A Pittsburgh native, Yearsley, 55, has been pastor of Village Presbyterian Church in Tampa, FL, since February 2006. When he filed his original complaint against Edwards he was serving as pastor at Mt. Hope Community Church, a Presbyterian congregation in suburban Pittsburgh. Yearsley and the 13 other ministers and elders are being represented by Paul Rolf Jensen, a southern California attorney who has filed dozens of similar complaints against Presbyterian ministers and governing bodies throughout the United States. "What our denomination desperately needs right now are people contending for the faith," Jensen said. "To ignore Rev. Edwards' gross misconduct and heretical behavior would be to turn a blind eye to the cancer that inflicts our denomination."
In their complaint, a copy of which Jensen provided to the Presbyterian News Service, the church leaders accused Edwards of acting in "willful and deliberate violation of her ordination vows" as stated in the Book of Order by performing the same-sex wedding ceremony of Cole and McConn.
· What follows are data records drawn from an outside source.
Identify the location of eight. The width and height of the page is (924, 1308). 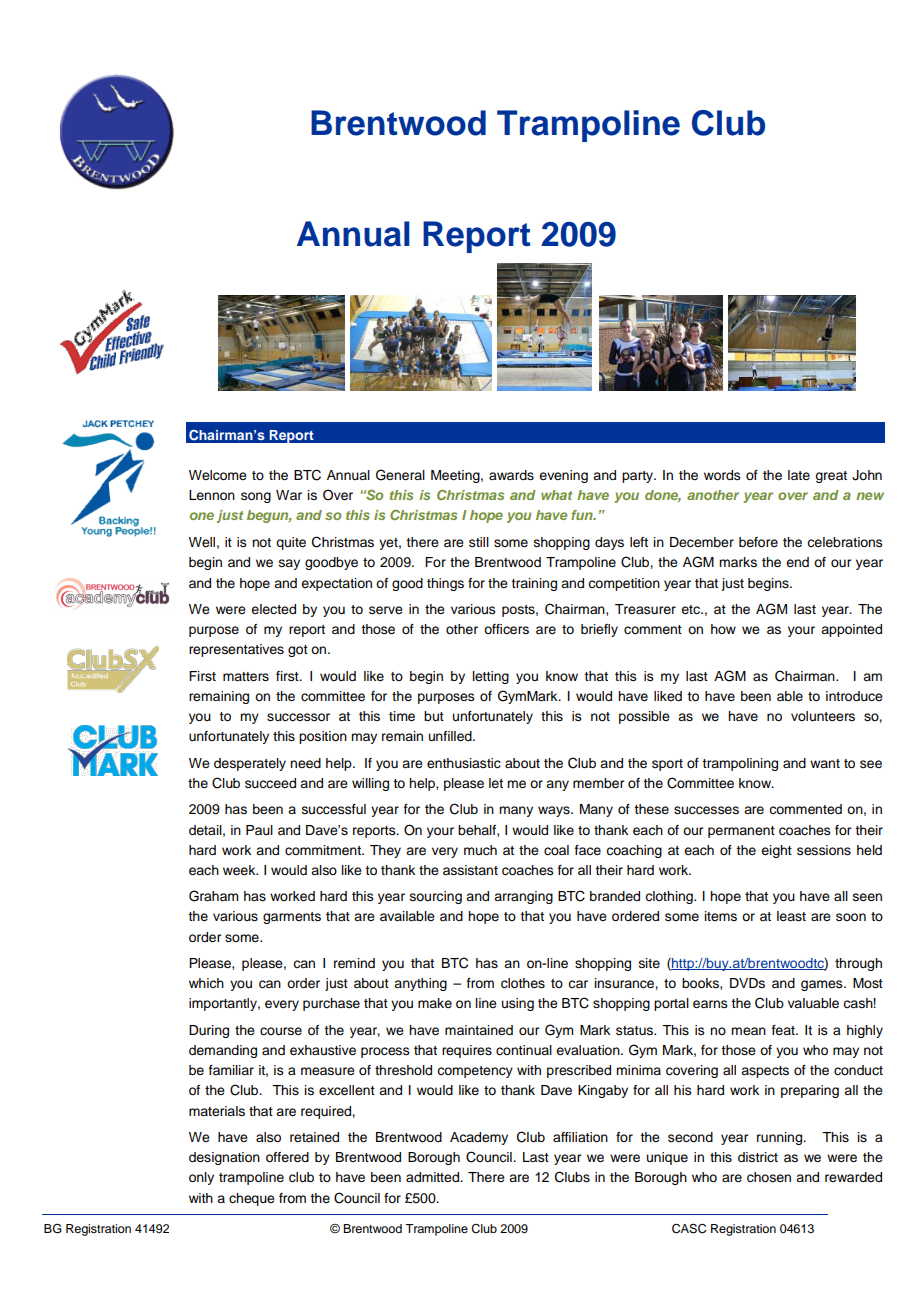
(776, 851).
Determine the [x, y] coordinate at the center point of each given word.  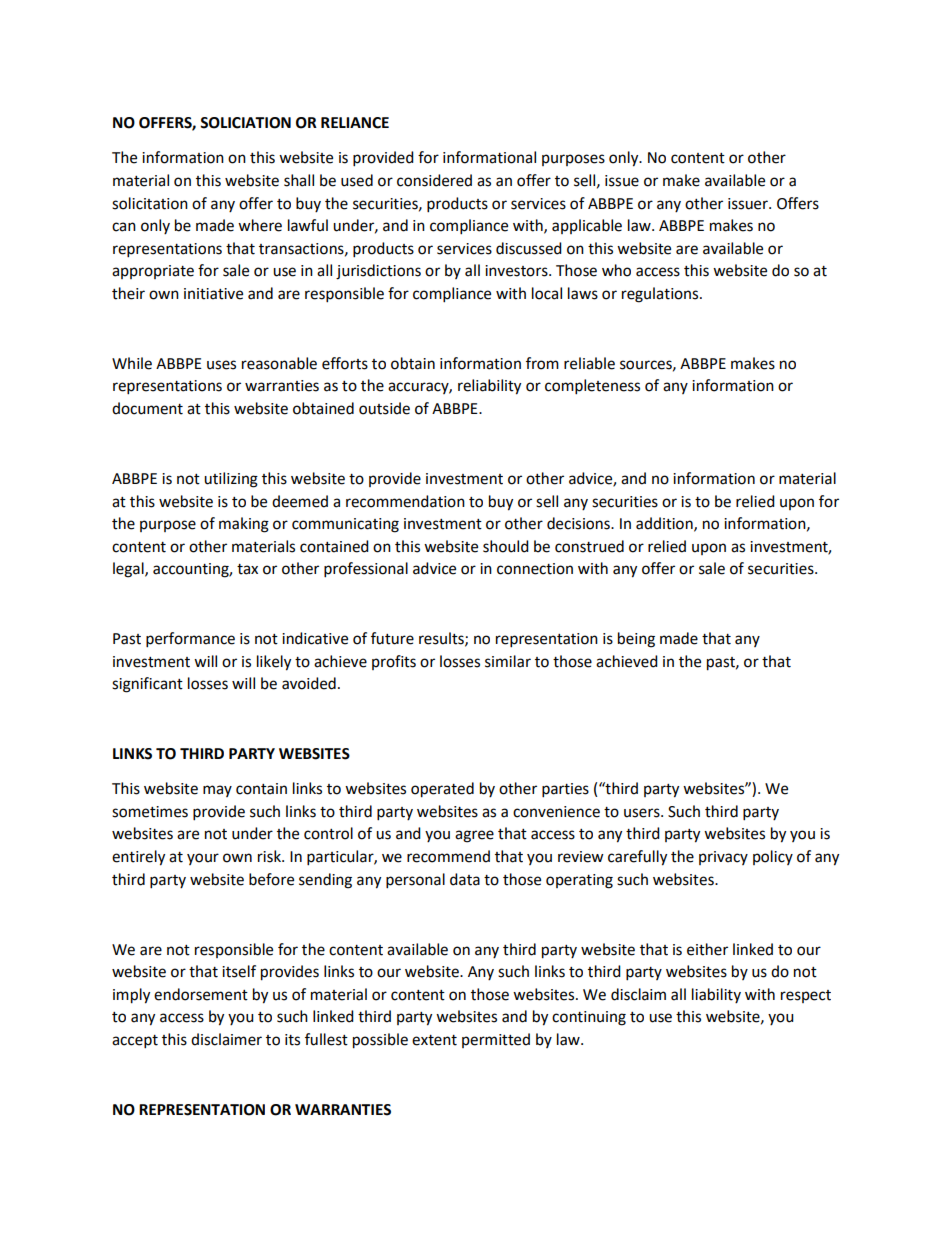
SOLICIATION [245, 123]
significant [147, 685]
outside [384, 408]
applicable [587, 226]
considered [434, 180]
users [643, 813]
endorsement [201, 994]
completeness [592, 387]
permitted [496, 1040]
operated [442, 790]
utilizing [231, 480]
Edwards, 56, said she does not believe she violated her ordination vows by marrying the lesbian partners, who live near Wheeling, WV. McConn is a lifelong Presbyterian and longtime member of Dallas Presbyterian Church in Dallas, WV. Cole was raised Methodist but now is a practicing Buddhist.
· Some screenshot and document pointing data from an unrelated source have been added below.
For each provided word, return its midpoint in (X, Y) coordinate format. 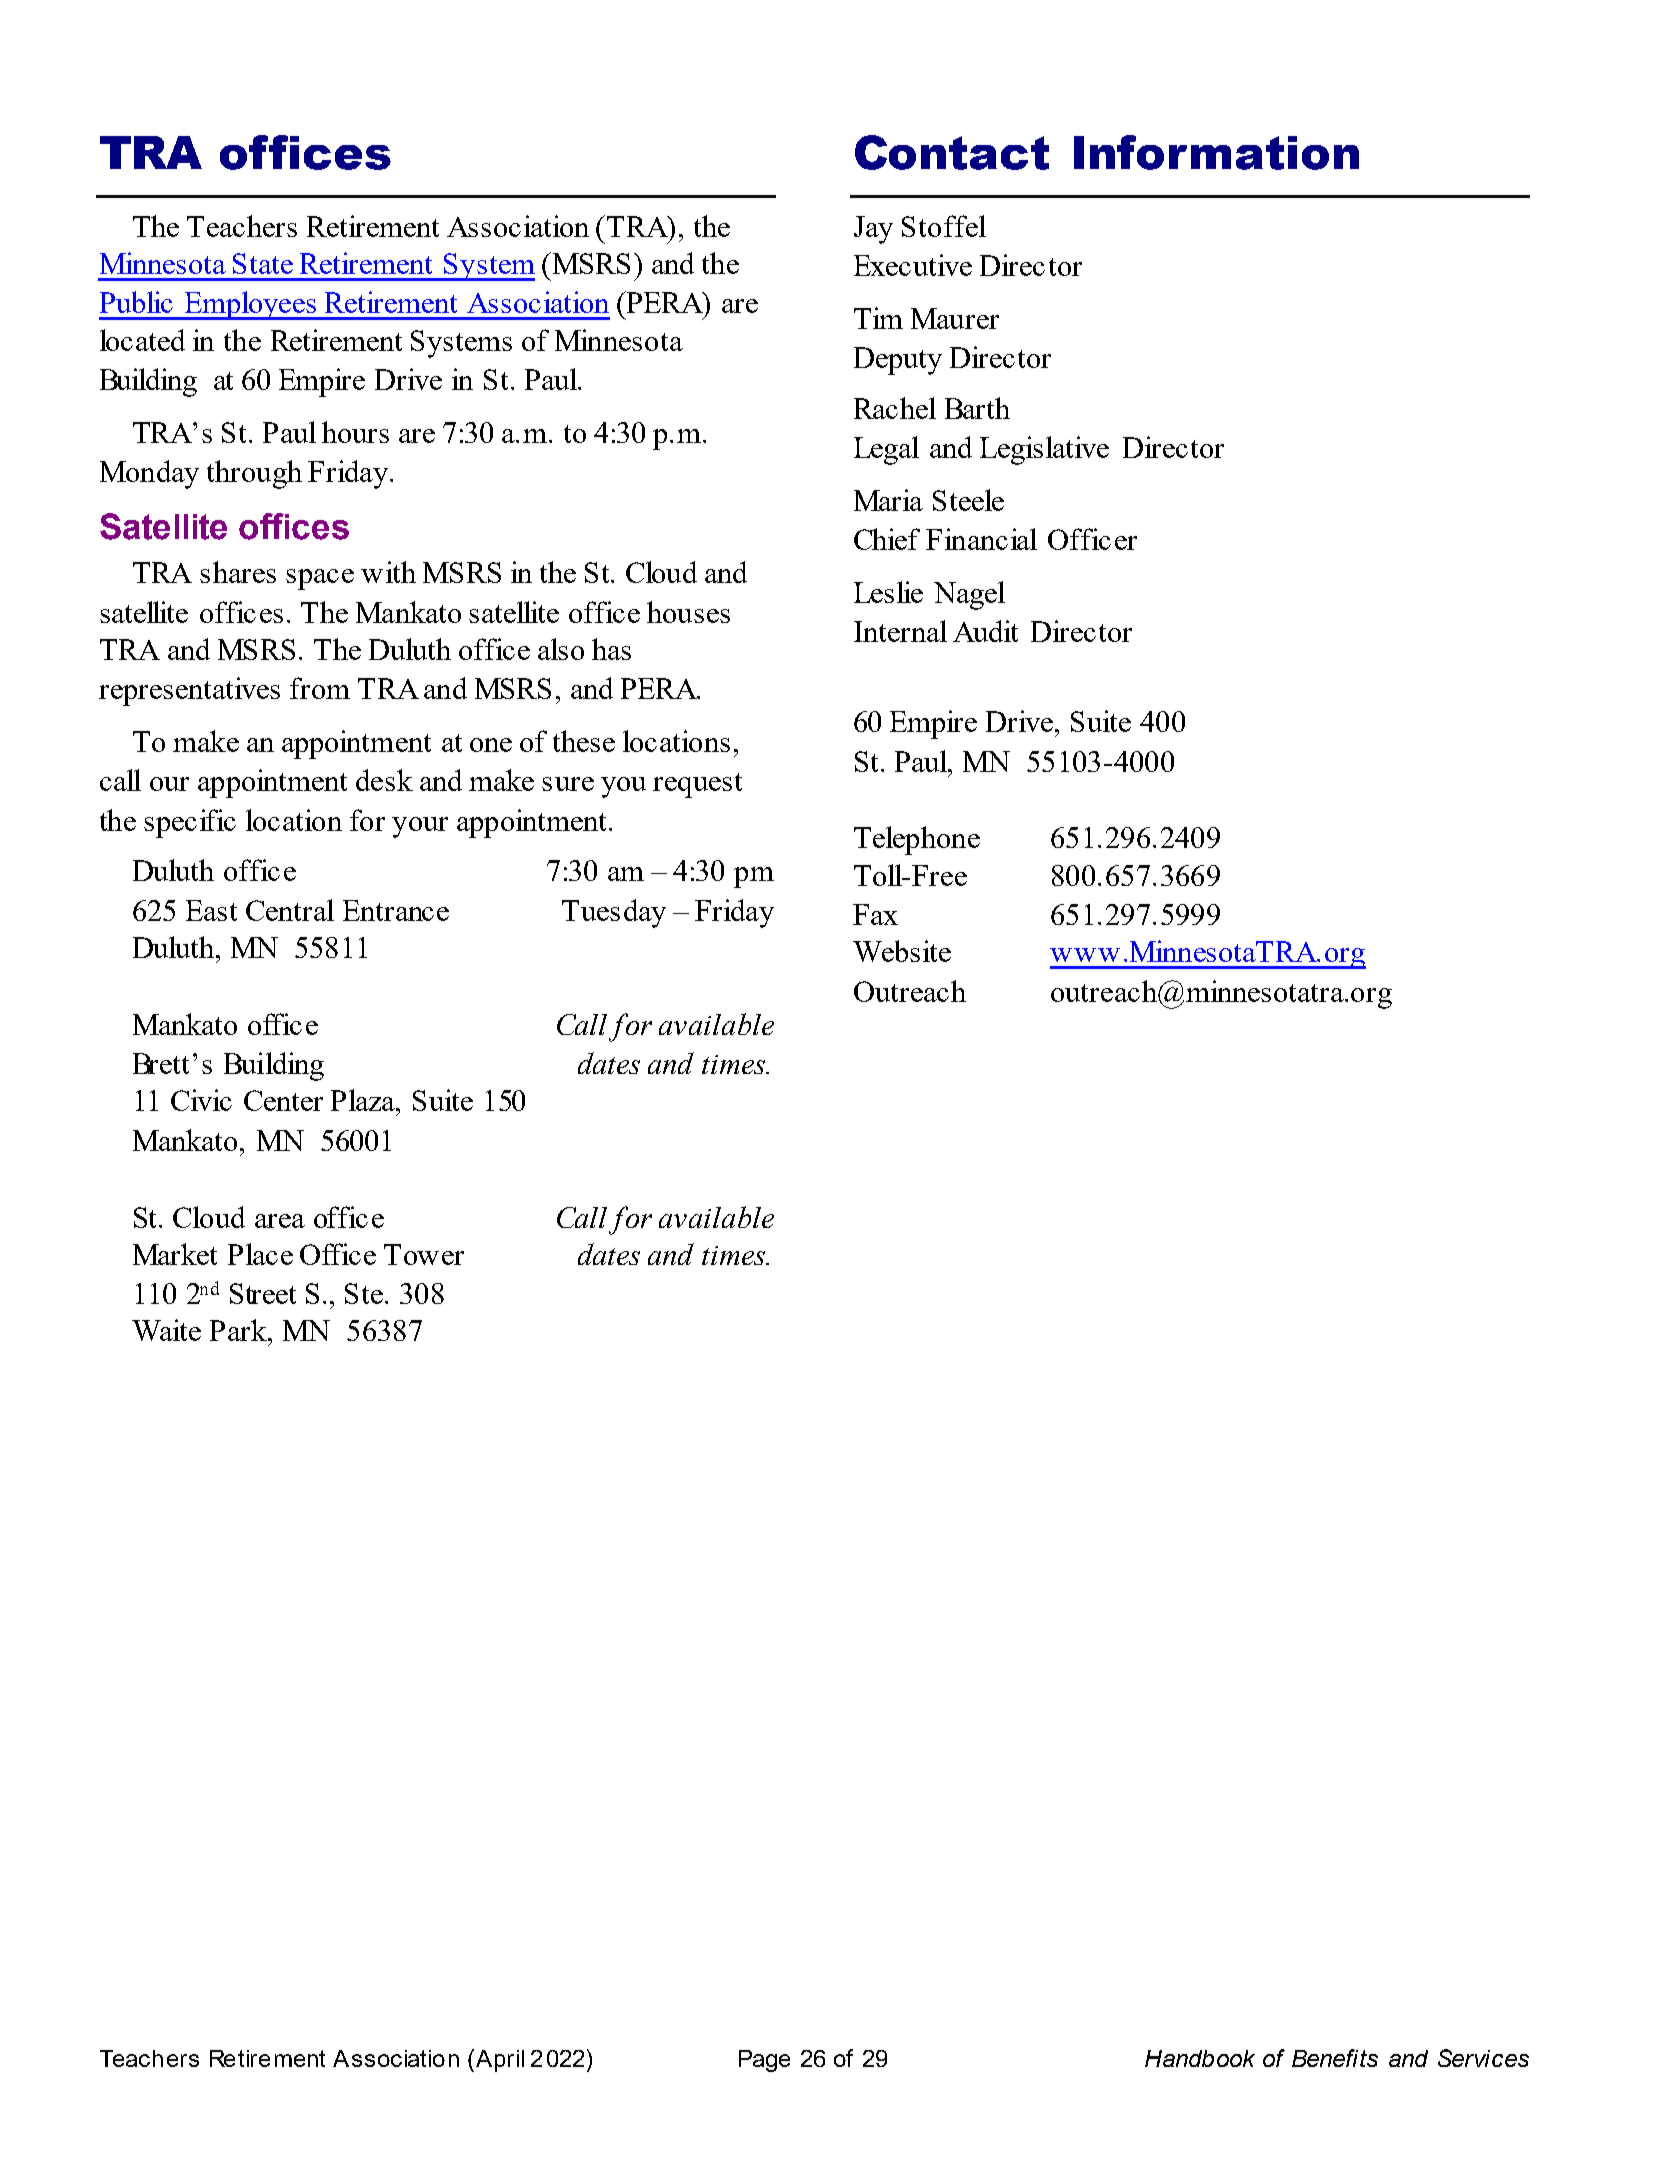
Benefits (1335, 2058)
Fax (875, 914)
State (263, 263)
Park (240, 1330)
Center (283, 1100)
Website (902, 951)
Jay (873, 230)
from (320, 688)
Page (764, 2061)
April (498, 2060)
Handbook (1200, 2058)
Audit (985, 631)
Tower (424, 1254)
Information (1216, 152)
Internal (900, 631)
The 14 co-accusers also contend that Edwards performed a marriage ceremony that was "heretical and apostate" in that it was "contrary to the Word of God and the Book of Confessions by expressing Buddhist doctrine anathema to the Christian faith." They also claim that Edwards "assaulted the peace, unity and purity of the church" by repeatedly proclaiming in the secular media "defiance, apostasy and intent to continue such behavior."
Edwards, who is a direct descendant of legendary Puritan theologian Jonathan Edwards, could face a number of punishments, including removal from ordained ministry, if the case goes to trial and she's convicted. "As this renewed disciplinary process unfolds my focus will be upon reconciling prayer, trusting completely that God's love can bring healing and reconciliation to us all in the PC(USA) and that what will happen will help to spread the gospel," Edwards said.
Jensen responded that "the gospel of Jesus Christ is being distorted and perverted by Rev. Edwards and her supporters." The Rev. James E. Mead,
Pittsburgh Presbytery's executive, declined to comment on the case.
The seven ministers joining Yearsley in signing the complaint are: the Rev. L. Russ Howard of Washington Presbytery; the Rev. David Perry of Coastal Carolina Presbytery; the Rev. James Coone of Grace Presbytery; the Rev. Robert Kopp of Blackhawk Presbytery; the Rev. Jim Tilly of Blackhawk Presbytery; the Rev. Toby Brown of Mission Presbytery; and the Rev. Mark Hughey of Blackhawk Presbytery. The six elders signing the complaint are: Sarah Beard of Mountain View Presbyterian Church in Marysville, WA; Everett Worrell of First Presbyterian Church in Belvidere, IL; Mark Rouleau of Westminster Presbyterian Church in Rockford, IL; Robert Gagnon of Eastminster Presbyterian Church of Pittsburgh, PA; Pamela Easton of Bethany Presbyterian Church in Loves Park, IL; and Virginia Worrell of First Presbyterian Church in Belvidere, IL.